Schumer warns on debt ceiling: 'It's not too late, but it's getting dangerously close'

Senate Majority Leader Chuck Schumer warned on Tuesday that action must be taken soon to avert a debt limit crisis, saying in a floor speech, “it’s not too late, but it’s getting dangerously close,” as a key deadline looms on October 18.

Treasury Secretary Janet Yellen has warned lawmakers that the federal government will likely run out of cash by October 18 unless Congress raises the debt ceiling. But Congress might not even have that long.

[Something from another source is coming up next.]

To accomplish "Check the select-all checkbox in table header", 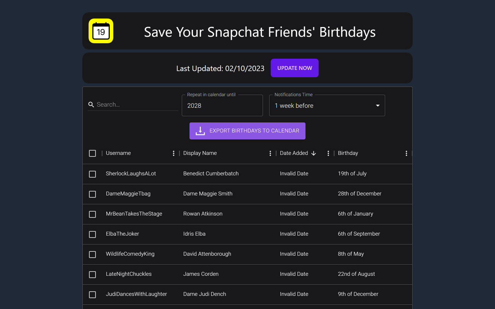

That’s because October 18 is not a set-in-stone deadline. It’s more of a best guess estimate of when the money will run out, which makes it far harder to know exactly when Congress would need to act to avert potential financial catastrophe — and increases the odds that lawmakers could accidentally trigger a default by not acting soon enough.

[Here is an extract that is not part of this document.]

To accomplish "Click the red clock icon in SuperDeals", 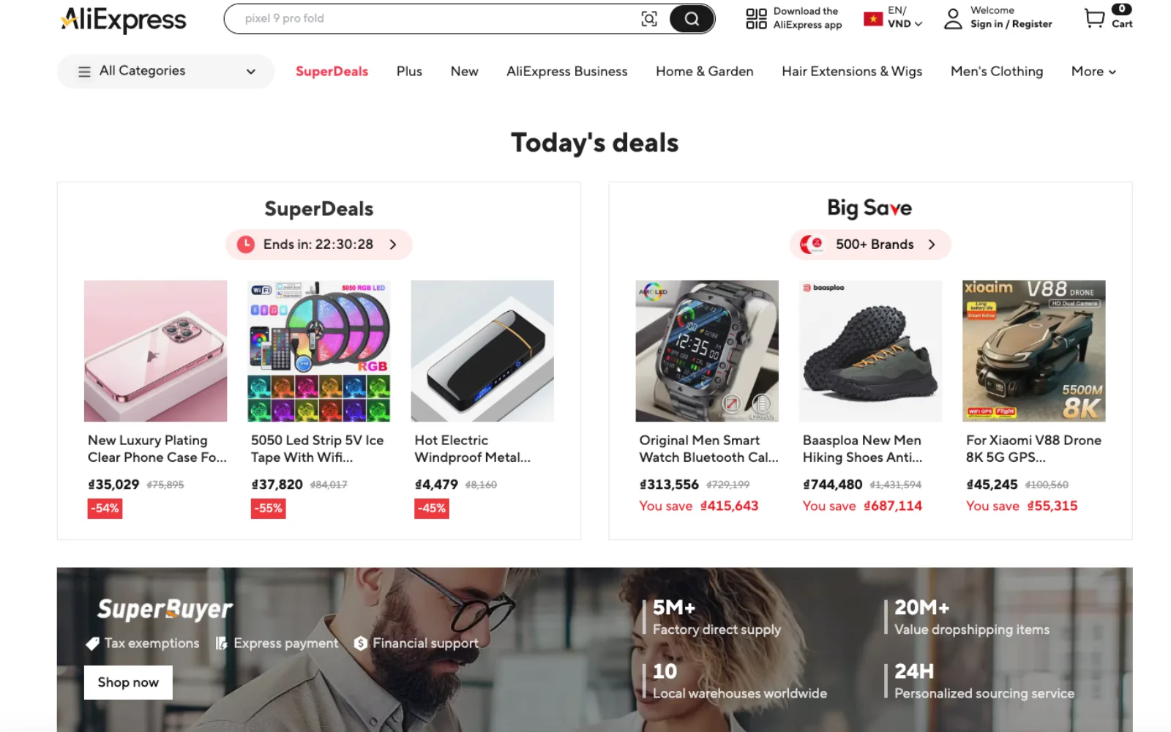I will click(246, 244).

      Democrats and Republicans remain at an impasse over how to resolve the issue. Republicans insist that Democrats, who control both chambers of Congress and the White House, should act alone using a process known as budget reconciliation, which can pass on the current Democratic majority alone. Democratic leaders argue that raising the debt limit is a shared bipartisan responsibility and have so far described the use of reconciliation as a non-starter, noting that it would be an unwieldy and time-consuming path to go down and warning that the risks are too high to do so.
        More on the debt ceiling
        • Senate Majority Leader Chuck Schumer said Monday that Congress “must” get a bill extending the debt ceiling to President Biden’s desk by the end of this week.
        • Congress likely can’t afford to wait until October 18 to raise the debt ceiling. Here’s why.
        • If a default did occur, it is expected to be financially catastrophic. It could halt paychecks to federal workers, Medicare benefits, military salaries, tax refunds, Social Security checks and payments to federal contractors.

        Schumer said that the Senate will vote Wednesday to break a filibuster on a House-passed bill to suspend the debt ceiling through December 2022, temporarily averting the current crisis. But Republicans are expected to block it from advancing as they’ve maintained they will not help Democrats address the debt limit.
          “Tomorrow’s vote is simply a cloture vote. It is not a vote to raise the debt ceiling,” he said. “It’s rather a procedural step to let Democrats raise the debt ceiling on our own, just as Republicans have called for.”
            Democrats are now attempting to pressure Republicans to allow them to approve a debt limit increase by a simple majority vote without Republicans filibustering it. But there is no indication so far that strategy will succeed.
            “We’re telling Republicans, ‘we’re not asking you to vote for it, just let us vote for it,'” Schumer said, adding, “The minority party can get out of the way and let the majority supply the votes.”